Il pappagallo imparò a dire solo una parola. E fu proprio quella a salvare il gatto…

Quando nella famiglia Beliaev arrivò il pappagallo Kesha, tutti risero: era buffo, ma completamente silenzioso.
Per settimane — nessun suono. Né “Ciao”, né “Kesha bravo”. Guardava tutti con occhi attenti.

— Forse è solo pigro? — scherzava la mamma.
— O troppo intelligente per parlare inutilmente, — rideva il papà.

Ma proprio quel “miracolo silenzioso” un giorno divenne un eroe.
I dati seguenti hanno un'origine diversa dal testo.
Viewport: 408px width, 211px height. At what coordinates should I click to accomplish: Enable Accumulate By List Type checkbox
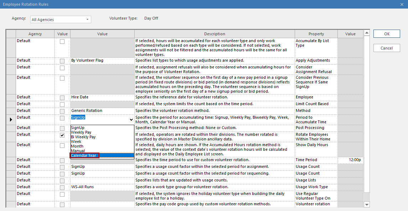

Nell’appartamento dei Beliaev viveva anche un’altra beniamina — la gatta Sonja. Bianca come la neve, soffice, con occhi da bambola di porcellana. Kesha e Sonja erano amici in modo curioso: il pappagallo amava sedere sullo schienale del divano e “osservare”, mentre la gatta lo guardava da sotto, come se capisse che in casa regnava la tregua.

Un giorno la mamma uscì per andare al negozio, il papà era al lavoro e Sonja dormiva sul balcone. Era una tranquilla giornata estiva, le finestre spalancate.
All’improvviso il cielo si fece scuro — iniziò a piovere. Una folata di vento fece sbattere la porta del balcone, che si chiuse di colpo.
Sonja rimase fuori.

Dopo qualche minuto, un tuono rimbombò, e la gatta, presa dal panico, cercò di saltare sul davanzale accanto.
Ma la zampa scivolò — restò appesa, aggrappata con gli artigli al bordo della ringhiera.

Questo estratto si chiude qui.